(EXERCISE MATERIAL Opens)

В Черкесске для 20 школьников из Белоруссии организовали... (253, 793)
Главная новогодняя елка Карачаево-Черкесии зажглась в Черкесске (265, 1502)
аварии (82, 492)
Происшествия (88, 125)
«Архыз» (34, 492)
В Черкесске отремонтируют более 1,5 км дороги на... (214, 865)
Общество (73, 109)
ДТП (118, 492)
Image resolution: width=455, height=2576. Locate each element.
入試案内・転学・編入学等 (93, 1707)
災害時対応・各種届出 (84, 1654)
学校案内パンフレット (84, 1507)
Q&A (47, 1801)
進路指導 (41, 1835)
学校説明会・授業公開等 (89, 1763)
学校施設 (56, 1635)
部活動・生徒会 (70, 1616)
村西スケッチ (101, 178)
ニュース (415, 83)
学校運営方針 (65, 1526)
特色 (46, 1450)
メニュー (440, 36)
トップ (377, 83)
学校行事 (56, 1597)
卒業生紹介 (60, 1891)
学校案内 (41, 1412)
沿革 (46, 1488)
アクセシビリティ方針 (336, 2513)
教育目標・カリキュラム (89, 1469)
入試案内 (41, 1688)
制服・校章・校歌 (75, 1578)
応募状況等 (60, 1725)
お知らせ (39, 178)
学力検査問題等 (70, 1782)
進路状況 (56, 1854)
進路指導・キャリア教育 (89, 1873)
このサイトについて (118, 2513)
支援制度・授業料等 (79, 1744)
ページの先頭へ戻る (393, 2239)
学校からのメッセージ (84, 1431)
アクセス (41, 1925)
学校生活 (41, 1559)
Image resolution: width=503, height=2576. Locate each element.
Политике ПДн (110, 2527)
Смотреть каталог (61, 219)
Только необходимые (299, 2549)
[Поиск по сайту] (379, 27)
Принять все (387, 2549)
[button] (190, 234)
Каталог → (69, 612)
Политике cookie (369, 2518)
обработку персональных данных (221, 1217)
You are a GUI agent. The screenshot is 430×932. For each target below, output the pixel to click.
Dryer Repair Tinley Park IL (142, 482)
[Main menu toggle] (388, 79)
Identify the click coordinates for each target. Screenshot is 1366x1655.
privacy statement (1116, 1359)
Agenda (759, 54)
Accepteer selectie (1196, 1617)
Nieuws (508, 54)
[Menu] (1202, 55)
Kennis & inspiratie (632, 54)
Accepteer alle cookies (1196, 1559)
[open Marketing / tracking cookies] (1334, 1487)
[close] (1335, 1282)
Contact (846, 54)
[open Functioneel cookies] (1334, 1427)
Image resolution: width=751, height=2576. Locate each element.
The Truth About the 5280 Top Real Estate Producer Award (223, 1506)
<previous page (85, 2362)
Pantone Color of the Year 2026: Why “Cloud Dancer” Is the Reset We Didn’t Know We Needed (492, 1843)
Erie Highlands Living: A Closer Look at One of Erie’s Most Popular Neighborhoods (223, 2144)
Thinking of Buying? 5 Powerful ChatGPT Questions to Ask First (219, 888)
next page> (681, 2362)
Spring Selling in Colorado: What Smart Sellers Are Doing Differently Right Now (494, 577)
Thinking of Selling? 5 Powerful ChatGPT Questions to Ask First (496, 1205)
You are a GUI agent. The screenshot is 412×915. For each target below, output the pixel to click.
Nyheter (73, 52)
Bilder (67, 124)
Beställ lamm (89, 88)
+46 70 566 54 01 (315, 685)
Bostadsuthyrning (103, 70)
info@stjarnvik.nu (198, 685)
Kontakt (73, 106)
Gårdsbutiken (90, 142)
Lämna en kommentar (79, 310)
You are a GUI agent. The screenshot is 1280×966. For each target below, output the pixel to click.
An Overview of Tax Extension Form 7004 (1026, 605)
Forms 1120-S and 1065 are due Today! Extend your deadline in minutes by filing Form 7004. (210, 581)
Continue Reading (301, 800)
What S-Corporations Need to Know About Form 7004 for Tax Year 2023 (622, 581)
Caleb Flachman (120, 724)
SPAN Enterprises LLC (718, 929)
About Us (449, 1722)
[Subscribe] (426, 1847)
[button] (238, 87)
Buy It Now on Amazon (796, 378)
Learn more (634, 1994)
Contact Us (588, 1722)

(EXERCISE MATERIAL Closes)

• TASK STATEMENT: Restate word for word the entries above, starting at the line with "Только необходимые (299, 2549)" and ending at the line with "Bostadsuthyrning (103, 70)", inclusive, and no others.

• TASK RESULT:
Только необходимые (299, 2549)
[Поиск по сайту] (379, 27)
Принять все (387, 2549)
[button] (190, 234)
Каталог → (69, 612)
Политике cookie (369, 2518)
обработку персональных данных (221, 1217)
You are a GUI agent. The screenshot is 430×932. For each target below, output the pixel to click.
Dryer Repair Tinley Park IL (142, 482)
[Main menu toggle] (388, 79)
Identify the click coordinates for each target. Screenshot is 1366x1655.
privacy statement (1116, 1359)
Agenda (759, 54)
Accepteer selectie (1196, 1617)
Nieuws (508, 54)
[Menu] (1202, 55)
Kennis & inspiratie (632, 54)
Accepteer alle cookies (1196, 1559)
[open Marketing / tracking cookies] (1334, 1487)
[close] (1335, 1282)
Contact (846, 54)
[open Functioneel cookies] (1334, 1427)
Image resolution: width=751, height=2576. Locate each element.
The Truth About the 5280 Top Real Estate Producer Award (223, 1506)
<previous page (85, 2362)
Pantone Color of the Year 2026: Why “Cloud Dancer” Is the Reset We Didn’t Know We Needed (492, 1843)
Erie Highlands Living: A Closer Look at One of Erie’s Most Popular Neighborhoods (223, 2144)
Thinking of Buying? 5 Powerful ChatGPT Questions to Ask First (219, 888)
next page> (681, 2362)
Spring Selling in Colorado: What Smart Sellers Are Doing Differently Right Now (494, 577)
Thinking of Selling? 5 Powerful ChatGPT Questions to Ask First (496, 1205)
You are a GUI agent. The screenshot is 412×915. For each target below, output the pixel to click.
Nyheter (73, 52)
Bilder (67, 124)
Beställ lamm (89, 88)
+46 70 566 54 01 (315, 685)
Bostadsuthyrning (103, 70)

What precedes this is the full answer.